WHAT THE TASK REQUIRES | Reproduce, with no changes, the part of the Tayloe Hospital reunion article that opens with the words containing "Tayloe Hospital nursing" and closes with "follow a dream.".

Tayloe Hospital nursing grads reunite
Published 8:35 pm Friday, October 6, 2017
During the day, they learned. At night, they worked. These young women were studying life and death, and nursing people to back to health, when the Japanese bombed Pearl Harbor, when sentries walked the streets of Washington and blackouts were mandatory.
“We had only one light on the nurse’s desk — one blue light,” said Sophie Mitchell, age 94.
They were trailblazers; young women who set out on their own to follow a dream.
“It’s a grand calling. I always wanted to be a nurse,” said Marie Robinson, also 94 years old.
These women, along with Lena Page, Mildred Buckman Spivey, Tootsie Jackson and Juanita Calloway Jackson, are some of the last graduates of Tayloe Hospital’s nursing program. The hospital was founded in 1903 by three doctors: D.T. Tayloe, Joshua Tayloe and Ed Brown. In 1907, the first nursing class was graduated from what was considered an intensive program: three years of on-the-job training. As years passed, more generations of Tayloe doctors joined the staff; more nurses got their start in a program that was like no other. The doctors on staff did much of the teaching; the nurses lived on the hospital campus and dedicated their lives to school and those they were serving.

SOURCE DATA |

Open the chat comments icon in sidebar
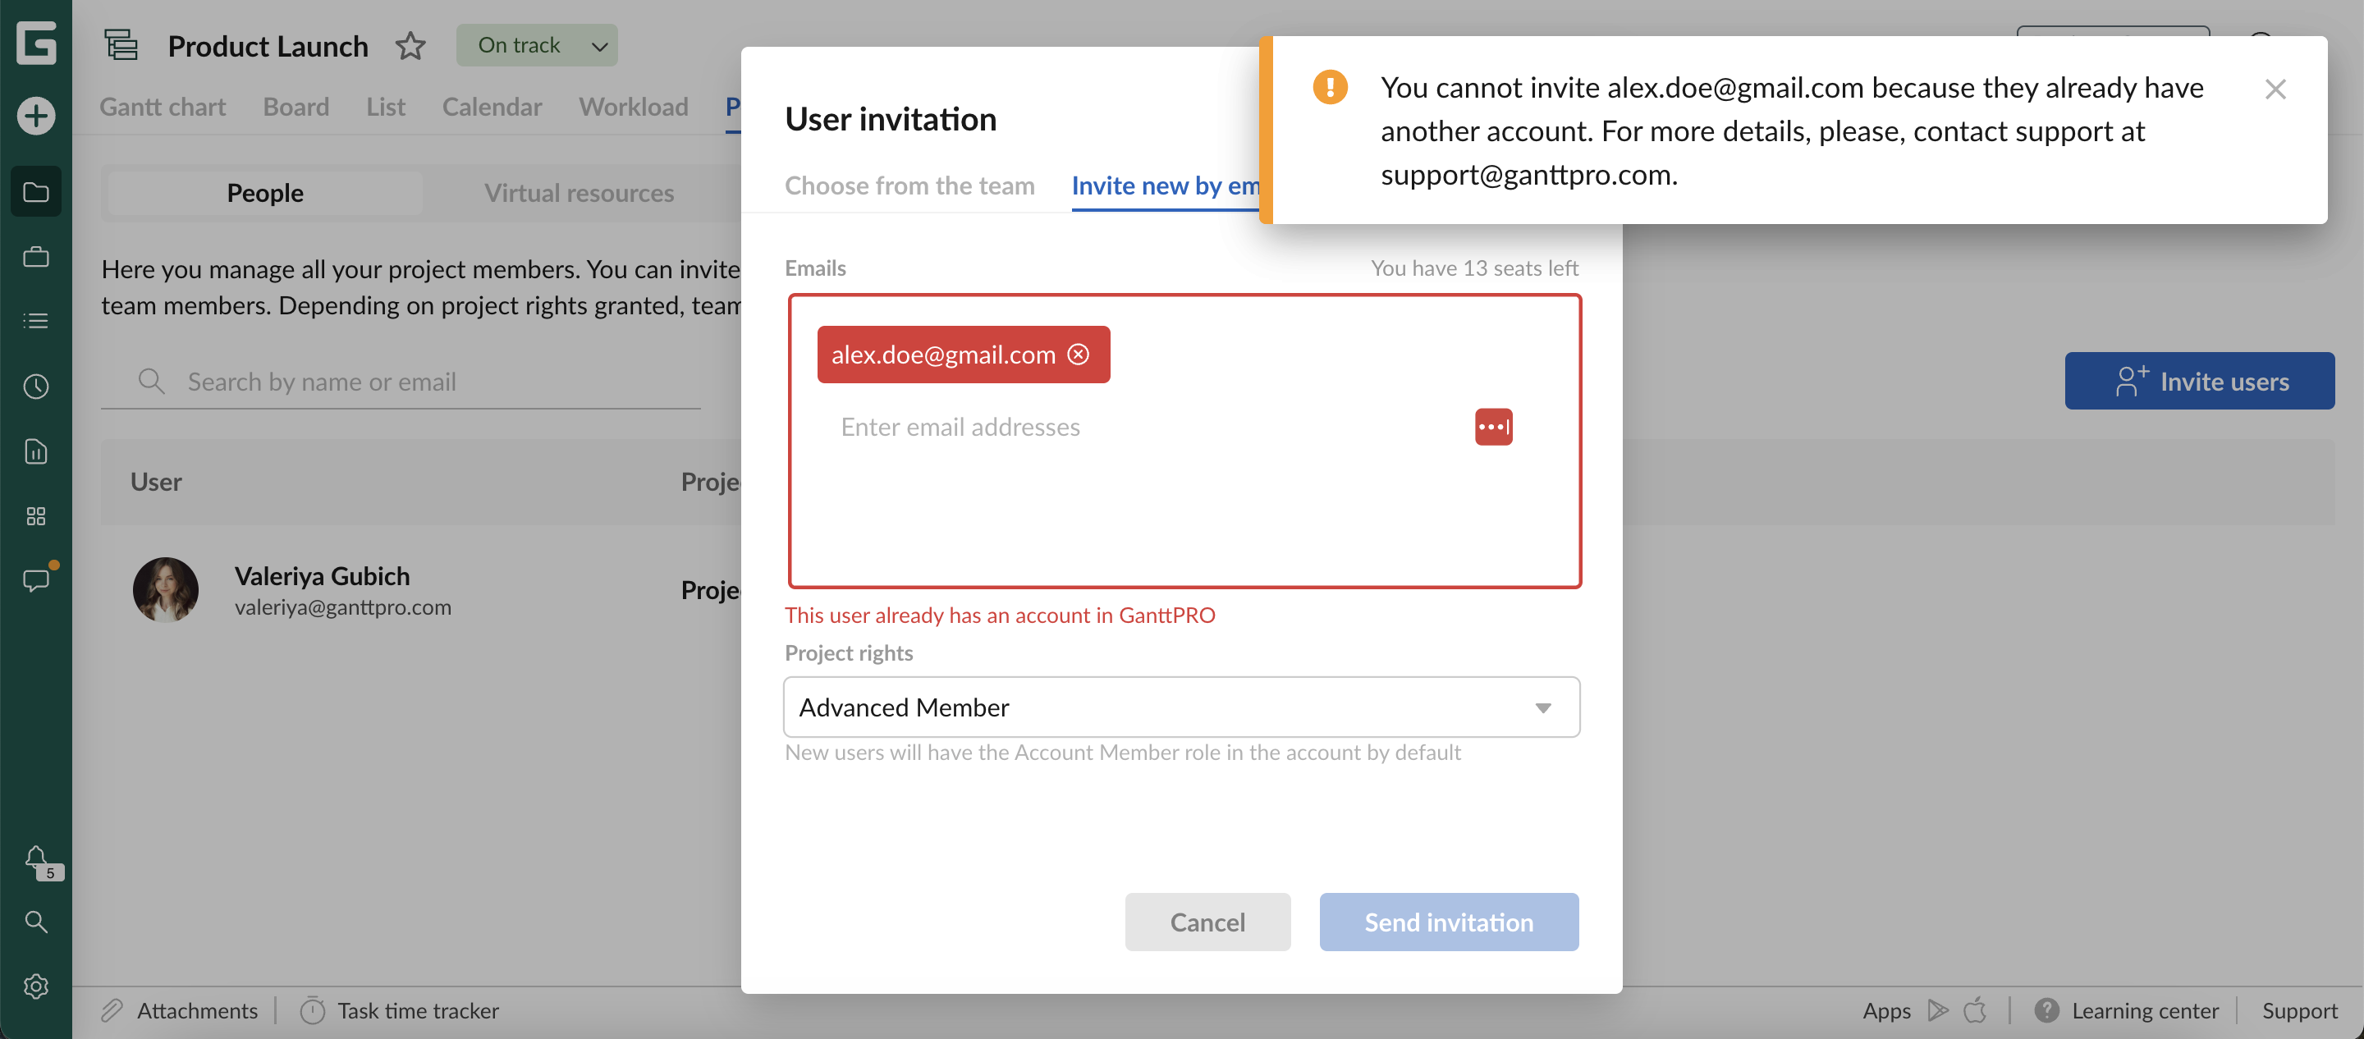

RESPONSE |
Tayloe Hospital nursing grads reunite
Published 8:35 pm Friday, October 6, 2017
During the day, they learned. At night, they worked. These young women were studying life and death, and nursing people to back to health, when the Japanese bombed Pearl Harbor, when sentries walked the streets of Washington and blackouts were mandatory.
“We had only one light on the nurse’s desk — one blue light,” said Sophie Mitchell, age 94.
They were trailblazers; young women who set out on their own to follow a dream.